Wei Po-Yang fue hacia la montaña para preparar unas medicinas eficaces. Se llevó a tres de sus discípulos, aunque creía que dos de ellos no tenían una fe completa en él. Una vez hecha la medicina, les puso a prueba. Les dijo: “La medicina del oro ya está hecha, pero hay que probarla en un perro. Si el perro la soporta sin ningún daño, entonces podremos tomarla; pero si muere, entonces tendremos que renunciar a ella”. Po-Yang había traído con él un perro blanco. Tan solo con que la medicina no hubiera estado tratada el número de veces requeridas o que la mezcla harmoniosa de sus elementos no hubiera alcanzado el nivel necesario, contendría un poco de veneno y provocaría una muerte temporal. Po-Yang dio la medicina al perro, que murió allí mismo. Entonces dijo: “La medicina no está lista aún. El perro ha muerto. ¿Nos muestra esto que la luz divina no ha sido alcanzada? Si la tomamos, me temo que nos ocurrirá lo mismo que al perro. ¿Qué hacemos?” Sus discípulos le preguntaron: “¿La tomareis vos mismo, señor?” Po-Yang replicó: “He abandonado las vías de este mundo y he abandonado mi casa para venir hasta aquí. Me avergonzaría el volver sin haber alcanzado el hsien (la inmortalidad). Vivir sin tomar la medicina sería exactamente como morir al tomarla. Tengo que tomarla” Después de estas palabras, puso la medicina en su boca y murió allí mismo.

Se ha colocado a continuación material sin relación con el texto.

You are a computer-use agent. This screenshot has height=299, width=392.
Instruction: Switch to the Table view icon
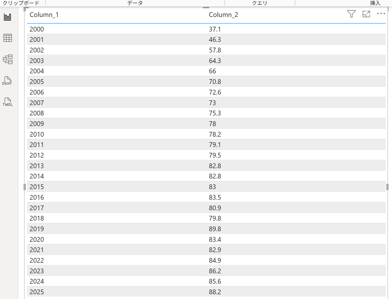[7, 38]
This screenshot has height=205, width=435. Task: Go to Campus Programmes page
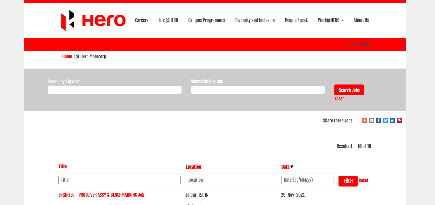[x=206, y=20]
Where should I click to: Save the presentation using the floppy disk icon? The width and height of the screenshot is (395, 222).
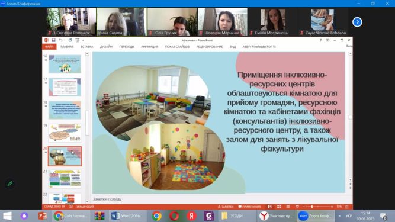53,40
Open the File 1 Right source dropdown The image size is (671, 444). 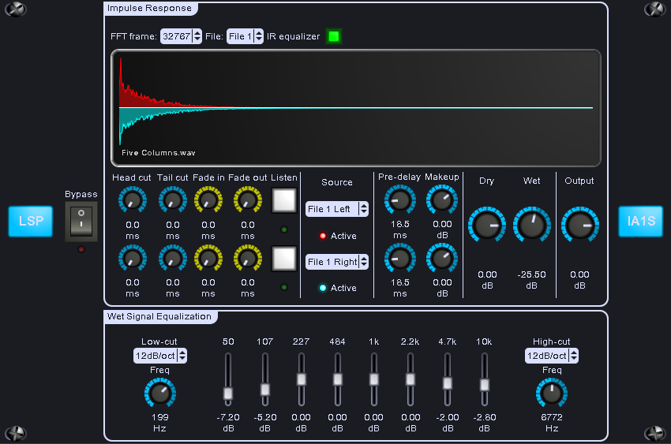coord(337,262)
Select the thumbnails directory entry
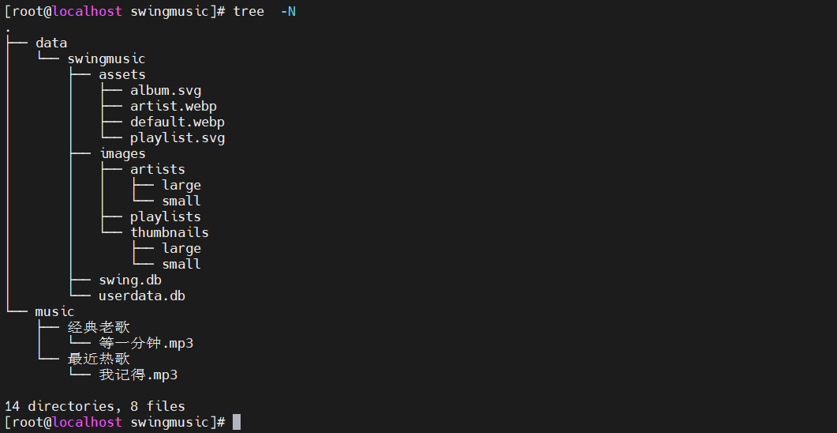The width and height of the screenshot is (837, 433). tap(170, 232)
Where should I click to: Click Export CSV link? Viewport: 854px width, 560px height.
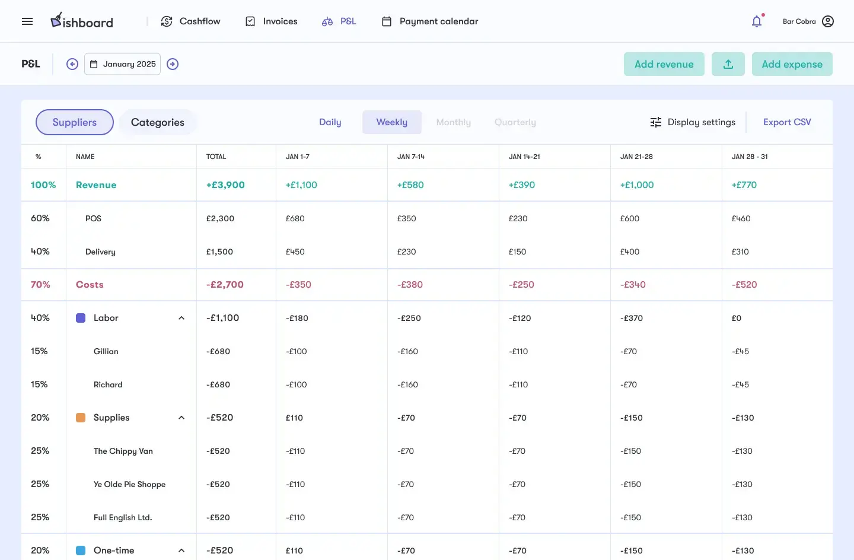coord(787,122)
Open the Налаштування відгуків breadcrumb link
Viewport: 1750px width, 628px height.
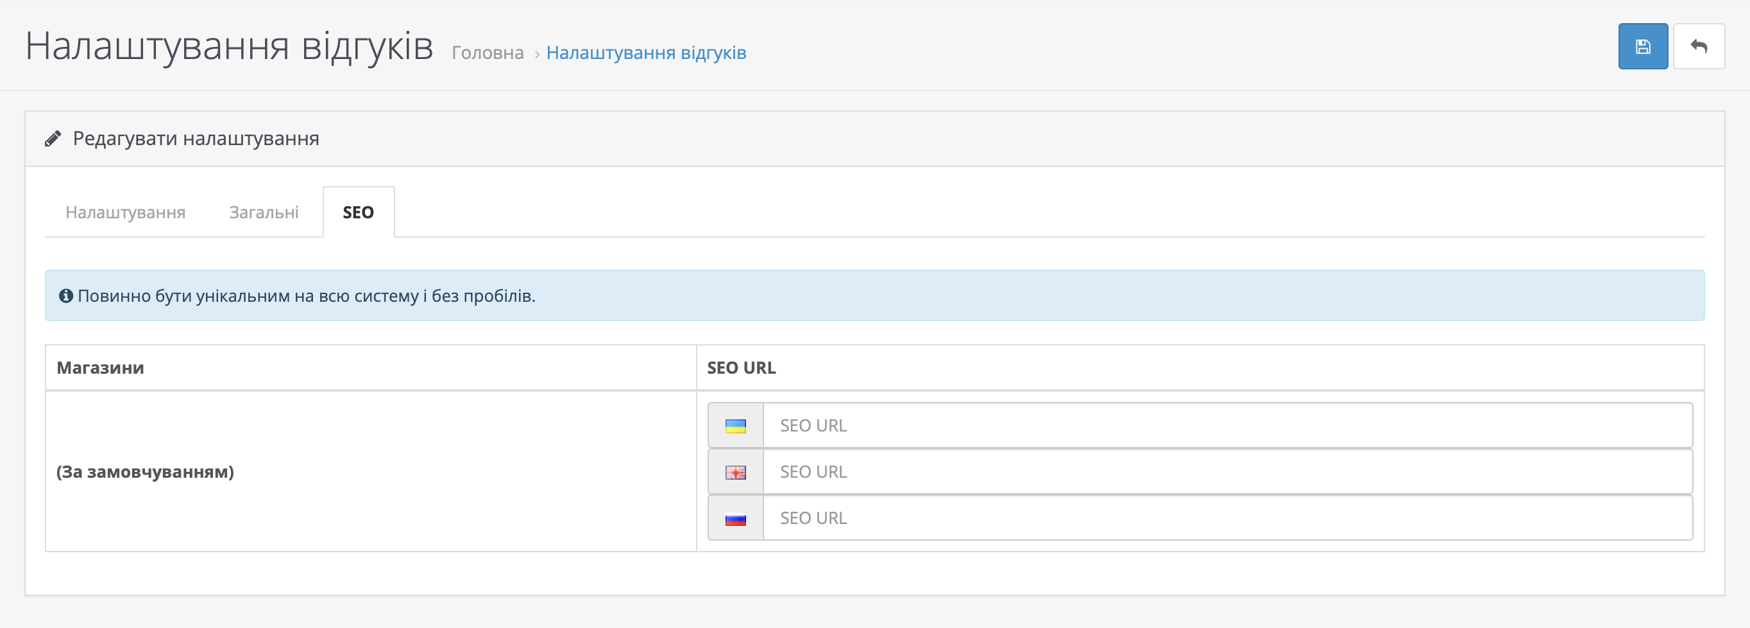click(x=645, y=53)
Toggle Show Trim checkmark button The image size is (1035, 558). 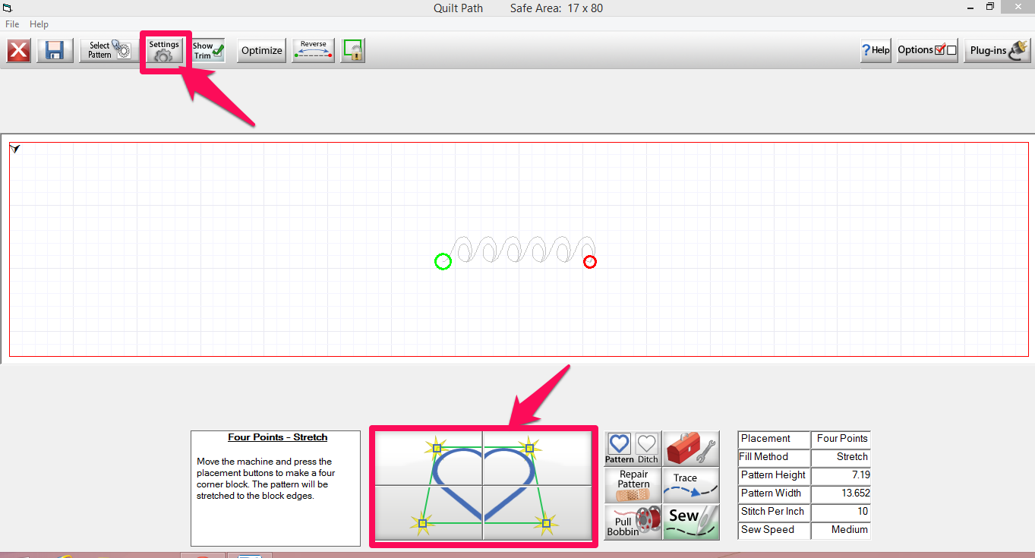pos(208,51)
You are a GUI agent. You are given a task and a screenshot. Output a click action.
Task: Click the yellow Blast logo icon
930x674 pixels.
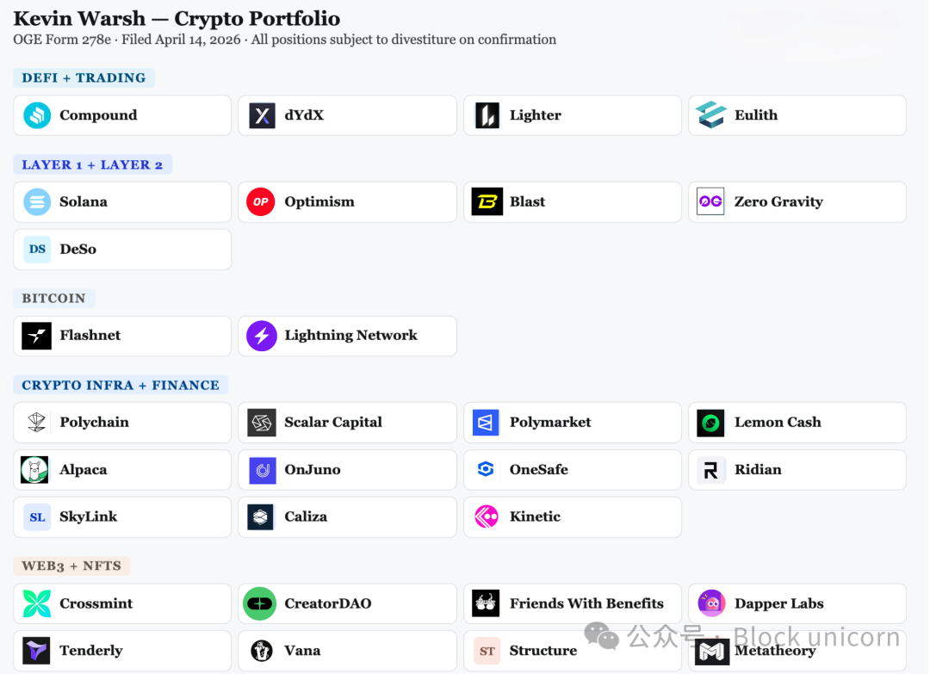pyautogui.click(x=487, y=202)
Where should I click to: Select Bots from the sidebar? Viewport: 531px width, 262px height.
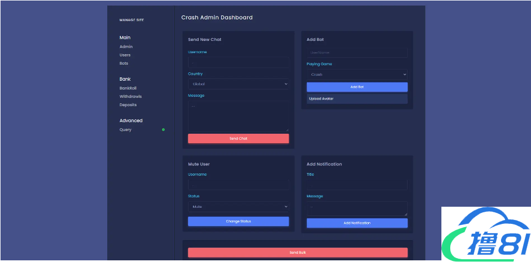click(x=124, y=64)
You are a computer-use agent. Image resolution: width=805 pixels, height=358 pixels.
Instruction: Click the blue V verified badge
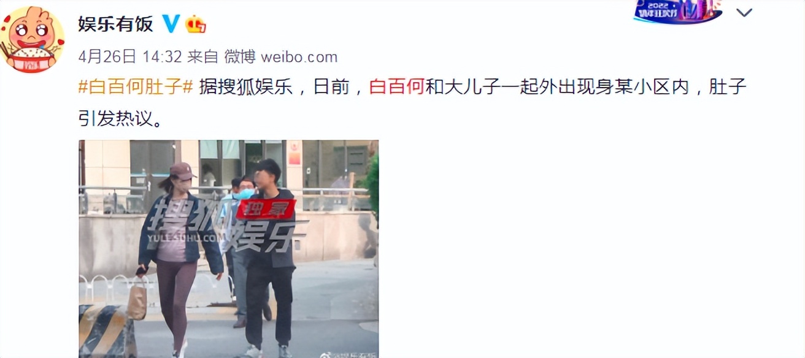tap(171, 24)
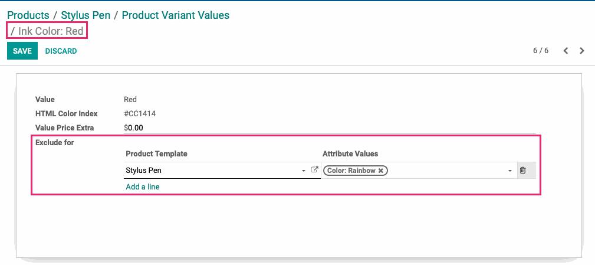Remove the Color: Rainbow tag
The height and width of the screenshot is (265, 595).
(380, 171)
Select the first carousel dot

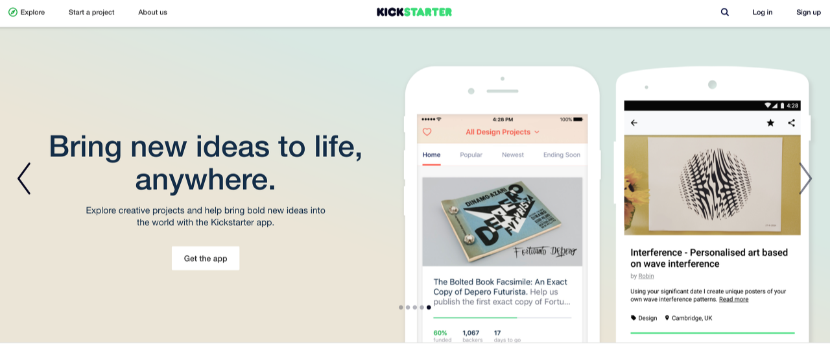[401, 307]
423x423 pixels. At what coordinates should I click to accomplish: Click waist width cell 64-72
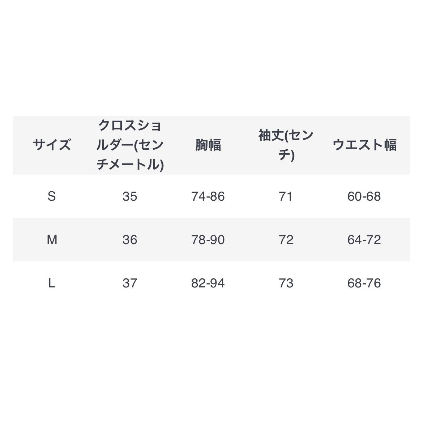pos(364,240)
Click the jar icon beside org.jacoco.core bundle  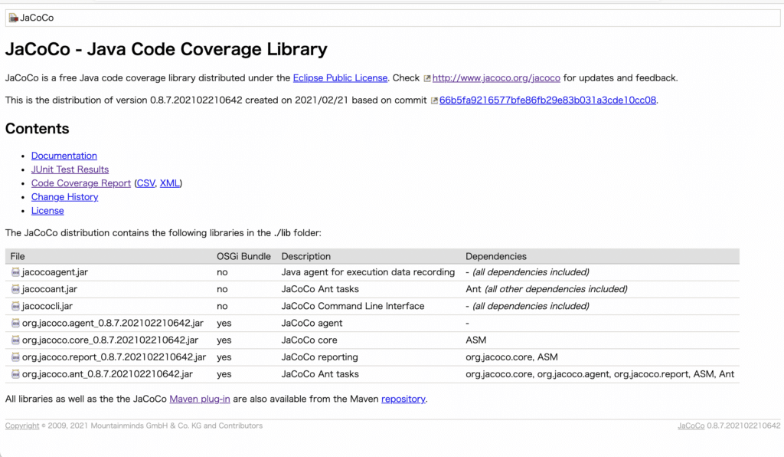tap(15, 340)

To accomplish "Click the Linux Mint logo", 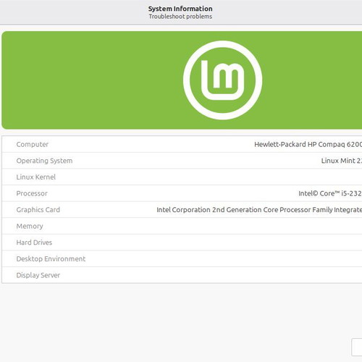I will point(222,80).
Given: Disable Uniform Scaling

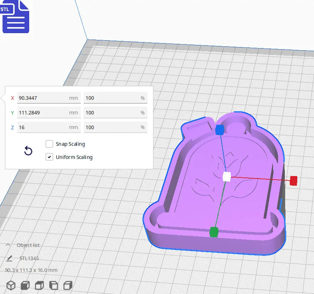Looking at the screenshot, I should click(49, 157).
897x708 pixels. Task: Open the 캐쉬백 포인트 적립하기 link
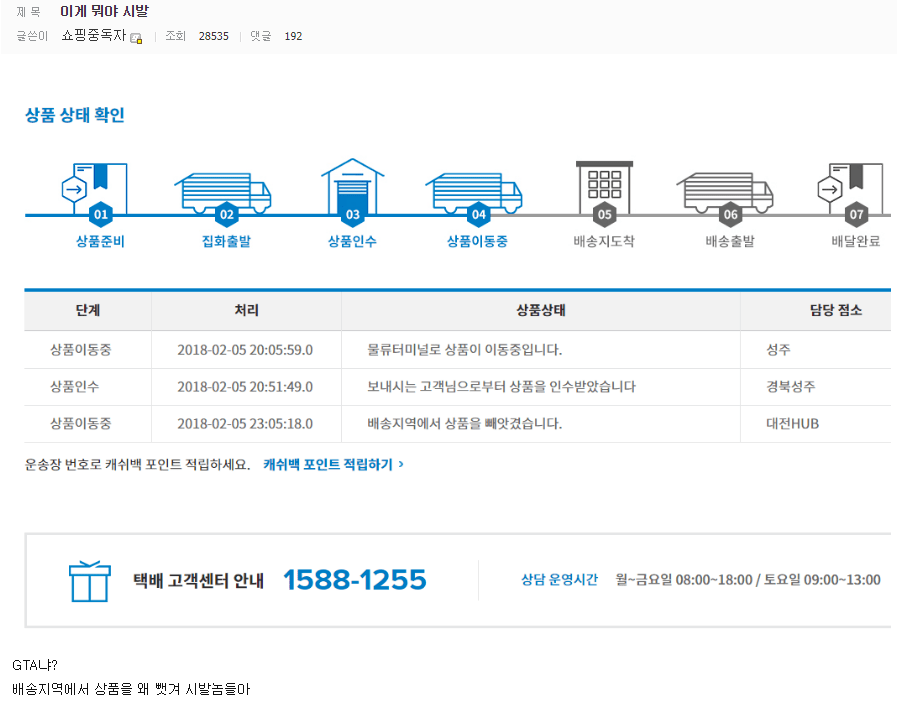[x=333, y=464]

Al ver esto, uno de sus discípulos dijo: “Nuestro maestro no era una persona ordinaria. Ha tomado la medicina y ha muerto. Tiene que haber obrado así con una intención secreta”. Este discípulo tomó también la medicina y murió. Entonces los dos otros discípulos se dijeron: “Si se hace la medicina es para tratar de obtener la longevidad. He aquí que la medicina provoca la muerte. Vale más no tomarla y vivir algunas décadas más”. Los dos juntos se alejaron de la montaña sin tomar la medicina, con la intención de procurarse lo necesario para enterrar a su maestro y a su condiscípulo. Cuando los dos discípulos se hubieron marchado, Po-Yang resucitó. Puso en la boca de su discípulo y en la del perro un poco de medicina bien preparada. Y en pocos instantes los dos volvieron a la vida. Después, con su discípulo, llamado Yu, y el perro, siguió el camino de los inmortales. Por medio de un carnicero que encontraron, enviaron una carta de agradecimiento a los dos discípulos, que se llenaron de remordimientos al leerla.